Devant des chiffres aussi consternants, il n’est pas étonnant  qu’une très forte proportion des documentaristes affirme avoir déjà songé à abandonner leur métier (59%, dont 69% de femmes et 49% d’hommes). Car en bout de ligne, si on est réalisateur de documentaire ça ne peut être que par amour du métier, pas pour gagner sa vie.

Ces statistiques nous ont évidemment interpellés à l’ARRQ, comme ils devraient interpeller l’ensemble du milieu. D’abord, si on appréhendait que les résultats soient consternants, ils sont pires que ce qu’on appréhendait car la situation se détériore (je vous fais grâce des chiffres sur les conditions de tournage).

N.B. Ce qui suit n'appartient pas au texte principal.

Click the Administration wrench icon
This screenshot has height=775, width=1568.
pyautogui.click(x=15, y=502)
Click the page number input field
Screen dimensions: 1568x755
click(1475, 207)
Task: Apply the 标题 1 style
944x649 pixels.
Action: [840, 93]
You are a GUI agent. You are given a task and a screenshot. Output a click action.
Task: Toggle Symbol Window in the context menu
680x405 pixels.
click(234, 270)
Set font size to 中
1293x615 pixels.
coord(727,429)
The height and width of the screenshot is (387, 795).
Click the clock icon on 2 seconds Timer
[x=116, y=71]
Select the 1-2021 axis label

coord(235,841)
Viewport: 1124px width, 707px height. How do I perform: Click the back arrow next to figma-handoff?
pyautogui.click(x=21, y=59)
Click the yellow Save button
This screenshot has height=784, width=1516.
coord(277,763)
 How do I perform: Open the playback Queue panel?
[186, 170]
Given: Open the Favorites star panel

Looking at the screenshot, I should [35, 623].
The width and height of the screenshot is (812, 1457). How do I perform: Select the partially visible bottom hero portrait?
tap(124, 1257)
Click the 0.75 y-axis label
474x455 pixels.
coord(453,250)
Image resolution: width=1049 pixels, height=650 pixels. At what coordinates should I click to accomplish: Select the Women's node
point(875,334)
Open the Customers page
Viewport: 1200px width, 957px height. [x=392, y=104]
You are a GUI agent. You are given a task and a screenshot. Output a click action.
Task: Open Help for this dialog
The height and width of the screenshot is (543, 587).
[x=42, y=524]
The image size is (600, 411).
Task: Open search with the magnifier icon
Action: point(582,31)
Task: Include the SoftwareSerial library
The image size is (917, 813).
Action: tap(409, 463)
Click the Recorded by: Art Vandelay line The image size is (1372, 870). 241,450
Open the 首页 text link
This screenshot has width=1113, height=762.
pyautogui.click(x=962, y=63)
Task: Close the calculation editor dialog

Mais nous avons été encore plus surpris de constater la situation des femmes qui oeuvrent en documentaire. Elles sont les plus défavorisées parmi une classe déjà défavorisée et cette constatation ne manquera pas d’alimenter le débat sur la parité que nous allons continuer de soutenir en compagnie des Réalisatrices Équitables.

Un autre constat qui nous a sauté aux yeux c’est que la ligne de démarcation socio-économique entre les RÉALS qui font du documentaire n’est pas que genrée, elle est plus grande encore entre ceux qui s’autoproduisent et ceux qui signent des contrats avec des producteurs avec qui nous avons des ententes collectives, principalement en télévision. Une réflexion s’impose à l’ARRQ puisque la Loi sur le statut de l’artiste nous confère une reconnaissance à titre de syndicat d’artistes afin de négocier des conditions d’emploi pour les RÉALS engagés par des producteurs. Mais comment peut-on améliorer les conditions des RÉALS qui s’autoproduisent quand les institutions subventionnaires ne leur accordent même pas les moyens de se payer un salaire ?

La réponse est sans doute contenue dans la question… et dans la seconde partie de l’étude (encore à venir), justement consacrée à la recherche de solutions.